Em uma sociedade democrática, manifestações que não ferem os princípios liberdade de expressão merecem respeito, logo é preciso repudiar quem não aceita o/a diferente e ainda por cima tentar impô-lo/a o que pensa . Não é de hoje que práticas como essas vem ganhando força no campo das disputas entre os sentidos e as formas de torcer. No ethos do universo futebolístico brasileiro há diversas crenças que permeiam o imaginário de torcedores/as e torcidas, dignas de atenção e respeito, como, por exemplo, o ‘’canta que sai gol’’, estampado em muitas faixas de torcidas pelo país. Todavia, o desejo de não querer cantar para um elenco com atuação medíocre, por não acreditar que tal atitude positiva vá mudar o resultado da partida, também deve ser respeitado. Afinal, o torcer, como toda prática humana, envolve uma variedade de sentimentos e emoções convergentes ou não, que fazem das sociabilidades futebolísticas esse emaranhado cheio de surpresas a serem desvendadas.

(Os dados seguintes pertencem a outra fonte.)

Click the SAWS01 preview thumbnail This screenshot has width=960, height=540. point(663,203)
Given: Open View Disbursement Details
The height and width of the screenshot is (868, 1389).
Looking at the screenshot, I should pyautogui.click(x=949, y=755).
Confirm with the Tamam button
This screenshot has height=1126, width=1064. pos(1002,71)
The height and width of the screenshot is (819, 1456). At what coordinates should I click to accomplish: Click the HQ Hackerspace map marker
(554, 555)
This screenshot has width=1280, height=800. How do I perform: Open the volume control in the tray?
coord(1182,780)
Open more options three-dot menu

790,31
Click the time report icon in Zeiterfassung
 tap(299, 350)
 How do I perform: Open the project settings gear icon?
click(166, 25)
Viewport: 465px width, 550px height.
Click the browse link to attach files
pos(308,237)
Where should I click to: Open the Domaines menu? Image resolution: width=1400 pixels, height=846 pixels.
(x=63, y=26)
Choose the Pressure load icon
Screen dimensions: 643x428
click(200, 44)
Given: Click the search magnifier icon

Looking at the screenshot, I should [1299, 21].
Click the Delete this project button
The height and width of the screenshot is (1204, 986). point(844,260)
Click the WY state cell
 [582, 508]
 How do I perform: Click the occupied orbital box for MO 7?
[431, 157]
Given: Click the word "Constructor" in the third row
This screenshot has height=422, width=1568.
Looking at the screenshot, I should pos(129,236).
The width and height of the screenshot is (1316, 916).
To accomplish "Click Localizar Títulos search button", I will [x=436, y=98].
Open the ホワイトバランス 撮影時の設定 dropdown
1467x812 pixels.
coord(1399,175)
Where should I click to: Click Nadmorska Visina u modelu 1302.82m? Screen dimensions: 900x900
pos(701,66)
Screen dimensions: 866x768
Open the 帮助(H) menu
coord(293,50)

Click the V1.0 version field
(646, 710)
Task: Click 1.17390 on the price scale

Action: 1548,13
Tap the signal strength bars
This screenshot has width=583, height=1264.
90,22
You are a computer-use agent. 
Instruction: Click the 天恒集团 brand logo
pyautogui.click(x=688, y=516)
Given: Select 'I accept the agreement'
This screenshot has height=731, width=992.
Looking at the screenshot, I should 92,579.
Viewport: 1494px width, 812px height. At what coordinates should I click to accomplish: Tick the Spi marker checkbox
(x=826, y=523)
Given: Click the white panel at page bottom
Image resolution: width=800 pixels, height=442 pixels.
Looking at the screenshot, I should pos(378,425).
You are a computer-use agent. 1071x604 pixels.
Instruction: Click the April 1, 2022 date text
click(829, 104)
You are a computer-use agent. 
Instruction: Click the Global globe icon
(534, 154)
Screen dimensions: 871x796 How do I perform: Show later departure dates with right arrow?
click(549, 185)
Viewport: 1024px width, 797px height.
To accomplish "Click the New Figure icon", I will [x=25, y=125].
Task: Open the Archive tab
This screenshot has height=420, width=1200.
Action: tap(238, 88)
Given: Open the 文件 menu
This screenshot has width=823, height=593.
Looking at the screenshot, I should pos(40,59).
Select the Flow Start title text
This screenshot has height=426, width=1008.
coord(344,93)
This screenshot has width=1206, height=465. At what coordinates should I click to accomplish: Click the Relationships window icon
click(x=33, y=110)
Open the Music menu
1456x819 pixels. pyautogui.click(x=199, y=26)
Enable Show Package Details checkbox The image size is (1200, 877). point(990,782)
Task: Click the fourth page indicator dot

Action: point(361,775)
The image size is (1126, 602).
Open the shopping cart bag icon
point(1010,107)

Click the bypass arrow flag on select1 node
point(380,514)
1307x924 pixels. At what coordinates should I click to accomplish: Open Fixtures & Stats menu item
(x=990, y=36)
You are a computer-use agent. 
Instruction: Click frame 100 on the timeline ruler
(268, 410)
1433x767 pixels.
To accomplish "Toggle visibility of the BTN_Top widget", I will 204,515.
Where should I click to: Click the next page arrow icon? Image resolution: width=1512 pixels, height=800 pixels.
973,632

Ao abordar sobre o fenômeno no âmbito da pandemia da COVID-19, o comediante Gregório Duvivier afirmou que ‘’a positividade tóxica é a mãe do negacionismo’’, mostrando como pessoas indispostas a cumprir as medidas sanitárias de prevenção ao vírus tentam justificar as suas atitudes alegando – sem base científica alguma – que a exposição à doença está ligada a pensamentos negativos. No que se refere às sociabilidades futebolísticas brasileiras, podemos inferir que a positividade tóxica tem se mostrado alguma grande aliada da intolerância e do autoritarismo.